Giorgio Bassani ha scritto, tra gli altri, il celebre romanzo Il giardino dei Finzi-Contini, dove ha raccontato la realtà della ricca borghesia ebraica a Ferrara durante il fascismo. Modificando nomi e luoghi, racconta una storia vera sulla famiglia di Silvio Magrini, presidente della comunità ebraica cittadina. Ci sono elementi o abitudini riportate da Bassani in cui lei può riconoscersi?

«Non ci sono troppi elementi o situazioni all'interno del libro nelle quali posso immedesimarmi, ma ricordo il campo da tennis che era nel giardino di casa Magrini, messo a disposizione di tutti i giovani ebrei ferraresi dal presidente della comunità. Per questo motivo io e altri ragazzini della mia età andavamo a giocarci, ma quasi sempre arrivava Bassani con il professore di ginnastica e  noi eravamo costretti a guardarli. La casa dei Magrini non era una villa, ma una bellissima casa quattrocentesca nel centro della città. Bisogna notare che Magrini era Finzi-Magrini: il nonno del presidente della comunità era piuttosto piccolo e magro e di cognome faceva Finzi, ma per distinguerlo da tutti gli altri Finzi lo chiamavano «il Magrini».

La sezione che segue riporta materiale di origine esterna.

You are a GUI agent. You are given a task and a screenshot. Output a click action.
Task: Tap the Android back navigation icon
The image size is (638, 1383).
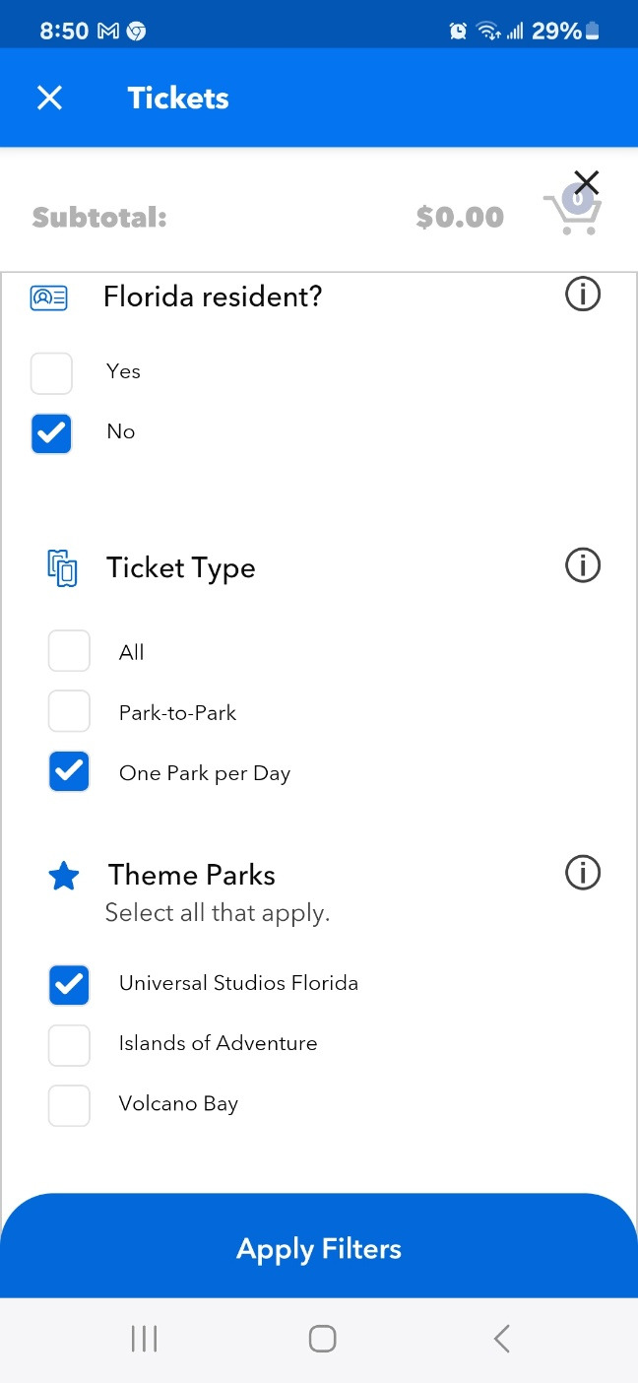point(501,1339)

Documentandomi sulla figura di Giorgio Bassani mi è rimasta impressa una lapide commemorativa degli alunni e del preside Teglio, espulsi dal liceo Ariosto di Ferrara nel 1938. Il contenuto della lapide esprime tutto il disprezzo e la vergogna per quanto successo durante quel periodo e vuole ricordare per difendere i diritti di ogni persona, affinché tutto ciò non accada più a nessuno. Lei, come uomo e come ebreo, è riuscito a perdonare?

«Il concetto del perdono ebraico è diverso da quello cristiano. Per noi ebrei si può perdonare solo ciò che è stato fatto a te personalmente, non quello che è stato fatto ad altri, in nome di qualcun altro. Ricordo che subito dopo l'entrata in vigore delle leggi razziali ci fu una mamma che impedì a suo figlio, con cui giocavo spesso ai giardini, di stare con me, portandolo via. E io sono rimasto solo. Come bambino non riuscivo a capire perché non potevo giocare con quello o con quell'altro. Dopo l'8 settembre sono stati presi i nostri parenti e quindi i nostri genitori decisero che dovevamo scappare. Il 14 novembre del 1943 i fascisti mi cercarono a casa, insieme a mio padre, ma non ci trovarono perché eravamo già fuggiti. A questo punto diventa difficile parlare di perdono. Se ci fosse stata una persona che mi avesse denunciato e quindi mi avessero preso, non ti saprei dire come mi sarei comportato al ritorno. Non perdono il fascismo in generale e tutto ciò che ha fatto».